So what is $4444^{4444} \bmod 9$? The above equivalence gives us that $4444 \equiv 7 \bmod 9$.

Now we need the order of $7$ modulo $9$, the smallest $s$ such that $7^s \equiv 1 \bmod 9$. This is easy to find by examination: $7^2 \equiv 4 \bmod 9$ and so $7^3 \equiv 28 \equiv 1 \bmod 9$.

So $4444^{4444} \equiv 7^{4444} \equiv 7 \cdot (7^3)^{1481} \equiv 7 \ \bmod 9$, and the same equivalence is true for $B,C$ and $D$.

Now roughly how big is $A$? Since $\log_{10}4444 \approx 3.64777$, we know that $\log_{10}A \approx 16210.7$, that is $A$ has $16211$ digits. This gives us that $B \le 16211\times 9 = 145899$. So if $B>100000$, the first two digits sum to no more than $5$, which means that $C \le 45$ (that maximum being when $B=99999$).

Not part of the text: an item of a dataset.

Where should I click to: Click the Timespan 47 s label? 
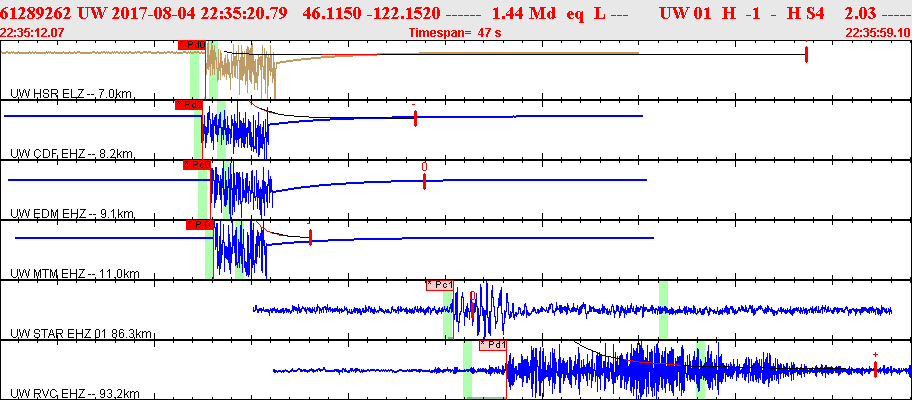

Finally we can use our knowledge that $C \equiv 7 \bmod 9$ and observe that $C$ must be one of the values $\{7,16,25,34,43\}$ and thus that $S(C) = \fbox{D = 7}$.


Additional thoughts:

We get exactly the same answer, $D=7$, for $A=55555^{55555}$ . Impressively, a slight variation on the same process also works to get $D=9$ for the case $A=999999999^{999999999}$ (nine nines).